# [DIRECTIONS]
Rewrite everything from the line containing "Click the verified badge next to Ferit Hoxha" down to the end of the items, putting "profile name" in place of "verified badge" and leaving everything else the same.

# [DATA EXTRACT]
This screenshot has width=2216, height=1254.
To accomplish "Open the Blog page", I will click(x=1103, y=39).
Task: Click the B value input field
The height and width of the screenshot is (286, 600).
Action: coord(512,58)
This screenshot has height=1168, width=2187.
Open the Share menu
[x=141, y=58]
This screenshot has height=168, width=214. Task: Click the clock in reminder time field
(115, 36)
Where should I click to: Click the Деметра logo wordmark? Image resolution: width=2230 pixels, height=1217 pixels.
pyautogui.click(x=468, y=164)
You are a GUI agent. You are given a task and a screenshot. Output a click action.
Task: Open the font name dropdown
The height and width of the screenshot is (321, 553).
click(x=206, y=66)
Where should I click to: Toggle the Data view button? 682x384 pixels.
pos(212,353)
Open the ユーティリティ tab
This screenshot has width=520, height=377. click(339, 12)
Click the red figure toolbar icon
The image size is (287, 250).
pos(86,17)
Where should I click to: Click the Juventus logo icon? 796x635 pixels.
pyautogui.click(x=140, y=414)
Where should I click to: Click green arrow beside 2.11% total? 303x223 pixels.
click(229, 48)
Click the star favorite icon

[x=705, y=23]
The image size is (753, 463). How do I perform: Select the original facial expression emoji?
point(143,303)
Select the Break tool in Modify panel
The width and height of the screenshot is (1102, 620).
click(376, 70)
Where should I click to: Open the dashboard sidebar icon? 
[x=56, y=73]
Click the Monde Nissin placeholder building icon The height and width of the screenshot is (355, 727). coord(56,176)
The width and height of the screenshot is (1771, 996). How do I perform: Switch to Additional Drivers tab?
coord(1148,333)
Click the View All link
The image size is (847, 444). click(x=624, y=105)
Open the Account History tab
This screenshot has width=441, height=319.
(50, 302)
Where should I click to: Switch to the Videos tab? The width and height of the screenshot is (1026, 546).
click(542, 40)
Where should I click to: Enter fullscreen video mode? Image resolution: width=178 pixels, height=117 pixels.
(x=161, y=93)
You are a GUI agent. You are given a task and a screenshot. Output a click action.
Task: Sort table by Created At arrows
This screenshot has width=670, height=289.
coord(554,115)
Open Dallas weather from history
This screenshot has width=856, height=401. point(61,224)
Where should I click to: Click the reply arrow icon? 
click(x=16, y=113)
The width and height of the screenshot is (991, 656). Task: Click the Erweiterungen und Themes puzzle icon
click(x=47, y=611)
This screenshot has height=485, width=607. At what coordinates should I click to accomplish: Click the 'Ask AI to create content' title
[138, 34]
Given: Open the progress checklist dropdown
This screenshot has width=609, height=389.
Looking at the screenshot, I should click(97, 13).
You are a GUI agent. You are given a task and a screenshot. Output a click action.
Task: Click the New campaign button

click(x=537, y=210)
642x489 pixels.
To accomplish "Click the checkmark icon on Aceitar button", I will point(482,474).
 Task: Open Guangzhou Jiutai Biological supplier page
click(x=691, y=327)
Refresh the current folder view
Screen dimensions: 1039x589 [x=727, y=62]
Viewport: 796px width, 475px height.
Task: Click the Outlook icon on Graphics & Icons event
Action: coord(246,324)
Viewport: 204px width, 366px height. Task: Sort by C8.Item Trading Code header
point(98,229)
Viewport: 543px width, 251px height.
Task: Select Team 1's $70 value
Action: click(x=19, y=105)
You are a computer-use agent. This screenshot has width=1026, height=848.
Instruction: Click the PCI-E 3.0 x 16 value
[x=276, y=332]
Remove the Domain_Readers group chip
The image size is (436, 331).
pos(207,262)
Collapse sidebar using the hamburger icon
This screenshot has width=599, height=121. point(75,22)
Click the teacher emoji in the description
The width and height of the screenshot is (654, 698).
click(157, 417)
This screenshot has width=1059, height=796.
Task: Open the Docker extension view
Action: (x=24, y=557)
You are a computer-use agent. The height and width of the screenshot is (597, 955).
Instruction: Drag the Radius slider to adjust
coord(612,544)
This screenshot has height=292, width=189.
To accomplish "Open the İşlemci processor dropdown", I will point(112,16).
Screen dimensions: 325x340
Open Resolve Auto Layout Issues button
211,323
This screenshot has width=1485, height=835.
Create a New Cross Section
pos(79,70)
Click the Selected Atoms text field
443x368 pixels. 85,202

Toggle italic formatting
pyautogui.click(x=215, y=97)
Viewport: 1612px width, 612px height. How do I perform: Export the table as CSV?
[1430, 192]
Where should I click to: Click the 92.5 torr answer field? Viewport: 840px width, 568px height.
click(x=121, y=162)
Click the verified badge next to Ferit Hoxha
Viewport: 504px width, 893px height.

# [OUTPUT OF THE EXERCISE]
Click the profile name next to Ferit Hoxha
Viewport: 504px width, 893px height.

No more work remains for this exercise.